++++ Provided entries ++++

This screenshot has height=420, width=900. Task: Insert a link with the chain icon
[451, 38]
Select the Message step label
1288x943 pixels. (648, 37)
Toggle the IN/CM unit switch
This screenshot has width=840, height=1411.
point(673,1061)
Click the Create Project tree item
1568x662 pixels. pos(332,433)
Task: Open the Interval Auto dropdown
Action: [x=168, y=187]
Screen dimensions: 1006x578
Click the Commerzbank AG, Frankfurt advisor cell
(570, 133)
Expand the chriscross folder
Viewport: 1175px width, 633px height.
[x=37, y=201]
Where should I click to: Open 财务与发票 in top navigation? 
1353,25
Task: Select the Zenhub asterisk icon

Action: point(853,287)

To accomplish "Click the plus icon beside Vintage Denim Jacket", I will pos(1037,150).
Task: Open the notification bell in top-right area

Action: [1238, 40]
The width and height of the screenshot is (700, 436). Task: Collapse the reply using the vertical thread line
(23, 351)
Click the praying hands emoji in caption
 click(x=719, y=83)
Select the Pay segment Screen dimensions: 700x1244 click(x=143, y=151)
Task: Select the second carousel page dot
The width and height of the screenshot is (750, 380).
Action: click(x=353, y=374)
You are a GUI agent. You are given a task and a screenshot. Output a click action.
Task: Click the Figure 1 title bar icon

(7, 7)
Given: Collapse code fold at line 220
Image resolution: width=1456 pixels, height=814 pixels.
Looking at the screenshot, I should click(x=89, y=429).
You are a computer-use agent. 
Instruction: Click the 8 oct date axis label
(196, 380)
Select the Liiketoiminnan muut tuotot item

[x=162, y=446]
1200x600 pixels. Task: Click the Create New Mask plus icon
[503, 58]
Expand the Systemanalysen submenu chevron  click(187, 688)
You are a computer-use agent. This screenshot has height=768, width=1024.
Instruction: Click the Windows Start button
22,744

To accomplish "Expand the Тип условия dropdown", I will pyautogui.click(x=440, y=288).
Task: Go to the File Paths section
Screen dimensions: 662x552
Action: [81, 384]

++++

Required action: From the first line to the last, give the data again exactly.

Solution to this exercise:
This screenshot has height=420, width=900. Task: Insert a link with the chain icon
[451, 38]
Select the Message step label
1288x943 pixels. (648, 37)
Toggle the IN/CM unit switch
This screenshot has width=840, height=1411.
point(673,1061)
Click the Create Project tree item
1568x662 pixels. pos(332,433)
Task: Open the Interval Auto dropdown
Action: [x=168, y=187]
Screen dimensions: 1006x578
Click the Commerzbank AG, Frankfurt advisor cell
(570, 133)
Expand the chriscross folder
Viewport: 1175px width, 633px height.
[x=37, y=201]
Where should I click to: Open 财务与发票 in top navigation? 
1353,25
Task: Select the Zenhub asterisk icon

Action: point(853,287)

To accomplish "Click the plus icon beside Vintage Denim Jacket", I will pos(1037,150).
Task: Open the notification bell in top-right area

Action: [1238, 40]
The width and height of the screenshot is (700, 436). Task: Collapse the reply using the vertical thread line
(23, 351)
Click the praying hands emoji in caption
 click(x=719, y=83)
Select the Pay segment Screen dimensions: 700x1244 click(x=143, y=151)
Task: Select the second carousel page dot
The width and height of the screenshot is (750, 380).
Action: click(x=353, y=374)
You are a GUI agent. You are given a task and a screenshot. Output a click action.
Task: Click the Figure 1 title bar icon

(7, 7)
Given: Collapse code fold at line 220
Image resolution: width=1456 pixels, height=814 pixels.
Looking at the screenshot, I should click(x=89, y=429).
You are a computer-use agent. 
Instruction: Click the 8 oct date axis label
(196, 380)
Select the Liiketoiminnan muut tuotot item

[x=162, y=446]
1200x600 pixels. Task: Click the Create New Mask plus icon
[503, 58]
Expand the Systemanalysen submenu chevron  click(187, 688)
You are a computer-use agent. This screenshot has height=768, width=1024.
Instruction: Click the Windows Start button
22,744

To accomplish "Expand the Тип условия dropdown", I will pyautogui.click(x=440, y=288).
Task: Go to the File Paths section
Screen dimensions: 662x552
Action: [81, 384]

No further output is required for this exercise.